Mais avant que le cardinal d’York se rendît auprès du roi de France, ce prince s’était hâté d’intervenir puissamment en Italie. Il l’avait fait en vertu du traité du 30 avril modifié par le traité du 29 mai[1], qui, déclarant l’action commune des deux rois plus opportune au-delà des Alpes que dans les Pays-Bas, avait décidé qu’ils y concentreraient leurs efforts. Outre les forces que tenaient sur pied les Vénitiens et les autres confédérés, François Ier devait envoyer dès le mois de juin en Italie 30,000 hommes de pied, 1,000 lances fournies, avec l’artillerie, les munitions et les charrois nécessaires, et le roi d’Angleterre devait contribuer à l’entretien de cette armée, plus difficile à payer exactement qu’à lever vite, en donnant chaque mois 32,000 couronnes d’or tant que la guerre durerait.
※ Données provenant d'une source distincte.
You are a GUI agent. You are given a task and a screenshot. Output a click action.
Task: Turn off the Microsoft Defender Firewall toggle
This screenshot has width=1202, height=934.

Le maréchal de Lautrec en reçut le commandement, et fut destiné à recouvrer en 1527 le pays qu’il n’avait pas su conserver en 1522, et à y relever l’honneur des armes françaises, que des revers successifs avaient humiliées depuis quelques années.

Investi de tous les pouvoirs du roi et représentant sa personne, le lieutenant-général de François Ier, s’achemina à la fin du mois de juin vers les Alpes avec la gendarmerie des ordonnances, et alla se

  1. Conclu aussi à Westminster. — Dans Léonard, Recueil des traités, t. II, p. 273 à 275.